*Problem to solve*: What you return must match the data exactly, line for line.

↓

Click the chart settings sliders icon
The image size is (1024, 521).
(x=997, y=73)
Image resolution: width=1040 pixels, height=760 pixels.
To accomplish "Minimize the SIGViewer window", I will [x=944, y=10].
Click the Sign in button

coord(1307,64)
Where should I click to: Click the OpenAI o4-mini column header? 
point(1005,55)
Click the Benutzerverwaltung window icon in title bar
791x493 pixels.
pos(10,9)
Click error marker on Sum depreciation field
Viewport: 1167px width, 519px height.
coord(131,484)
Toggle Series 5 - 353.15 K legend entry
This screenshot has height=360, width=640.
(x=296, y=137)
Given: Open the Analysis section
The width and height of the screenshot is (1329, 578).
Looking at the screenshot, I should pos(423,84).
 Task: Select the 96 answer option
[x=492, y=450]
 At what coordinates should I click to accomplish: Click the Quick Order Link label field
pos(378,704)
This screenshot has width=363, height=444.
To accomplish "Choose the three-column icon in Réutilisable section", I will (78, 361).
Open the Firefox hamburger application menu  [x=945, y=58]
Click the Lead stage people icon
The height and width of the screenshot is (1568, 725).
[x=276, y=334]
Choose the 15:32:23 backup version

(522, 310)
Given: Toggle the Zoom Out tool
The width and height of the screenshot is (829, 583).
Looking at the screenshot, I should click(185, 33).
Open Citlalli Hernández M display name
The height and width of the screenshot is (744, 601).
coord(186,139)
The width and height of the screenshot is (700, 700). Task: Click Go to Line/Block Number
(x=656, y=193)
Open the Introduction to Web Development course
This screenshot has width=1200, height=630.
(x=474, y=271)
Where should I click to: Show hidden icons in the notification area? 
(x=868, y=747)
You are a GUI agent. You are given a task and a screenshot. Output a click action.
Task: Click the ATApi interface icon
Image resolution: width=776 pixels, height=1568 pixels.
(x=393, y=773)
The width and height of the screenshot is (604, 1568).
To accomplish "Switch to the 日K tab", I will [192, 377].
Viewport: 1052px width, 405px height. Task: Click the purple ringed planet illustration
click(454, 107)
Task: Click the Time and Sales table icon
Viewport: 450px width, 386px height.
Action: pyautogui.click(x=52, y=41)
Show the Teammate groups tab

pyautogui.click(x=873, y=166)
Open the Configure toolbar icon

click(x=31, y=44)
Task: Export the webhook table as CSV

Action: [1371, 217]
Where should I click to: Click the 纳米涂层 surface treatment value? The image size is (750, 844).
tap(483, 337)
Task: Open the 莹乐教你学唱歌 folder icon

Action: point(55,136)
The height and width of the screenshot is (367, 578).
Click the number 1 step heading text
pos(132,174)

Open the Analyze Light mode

↑

*Exercise answer*:
Click the chart settings sliders icon
The image size is (1024, 521).
(x=997, y=73)
Image resolution: width=1040 pixels, height=760 pixels.
To accomplish "Minimize the SIGViewer window", I will [x=944, y=10].
Click the Sign in button

coord(1307,64)
Where should I click to: Click the OpenAI o4-mini column header? 
point(1005,55)
Click the Benutzerverwaltung window icon in title bar
791x493 pixels.
pos(10,9)
Click error marker on Sum depreciation field
Viewport: 1167px width, 519px height.
coord(131,484)
Toggle Series 5 - 353.15 K legend entry
This screenshot has height=360, width=640.
(x=296, y=137)
Given: Open the Analysis section
The width and height of the screenshot is (1329, 578).
Looking at the screenshot, I should pos(423,84).
 Task: Select the 96 answer option
[x=492, y=450]
 At what coordinates should I click to accomplish: Click the Quick Order Link label field
pos(378,704)
This screenshot has width=363, height=444.
To accomplish "Choose the three-column icon in Réutilisable section", I will (78, 361).
Open the Firefox hamburger application menu  [x=945, y=58]
Click the Lead stage people icon
The height and width of the screenshot is (1568, 725).
[x=276, y=334]
Choose the 15:32:23 backup version

(522, 310)
Given: Toggle the Zoom Out tool
The width and height of the screenshot is (829, 583).
Looking at the screenshot, I should click(185, 33).
Open Citlalli Hernández M display name
The height and width of the screenshot is (744, 601).
coord(186,139)
The width and height of the screenshot is (700, 700). Task: Click Go to Line/Block Number
(x=656, y=193)
Open the Introduction to Web Development course
This screenshot has width=1200, height=630.
(x=474, y=271)
Where should I click to: Show hidden icons in the notification area? 
(x=868, y=747)
You are a GUI agent. You are given a task and a screenshot. Output a click action.
Task: Click the ATApi interface icon
Image resolution: width=776 pixels, height=1568 pixels.
(x=393, y=773)
The width and height of the screenshot is (604, 1568).
To accomplish "Switch to the 日K tab", I will [192, 377].
Viewport: 1052px width, 405px height. Task: Click the purple ringed planet illustration
click(454, 107)
Task: Click the Time and Sales table icon
Viewport: 450px width, 386px height.
Action: pyautogui.click(x=52, y=41)
Show the Teammate groups tab

pyautogui.click(x=873, y=166)
Open the Configure toolbar icon

click(x=31, y=44)
Task: Export the webhook table as CSV

Action: [1371, 217]
Where should I click to: Click the 纳米涂层 surface treatment value? The image size is (750, 844).
tap(483, 337)
Task: Open the 莹乐教你学唱歌 folder icon

Action: point(55,136)
The height and width of the screenshot is (367, 578).
Click the number 1 step heading text
pos(132,174)

Open the Analyze Light mode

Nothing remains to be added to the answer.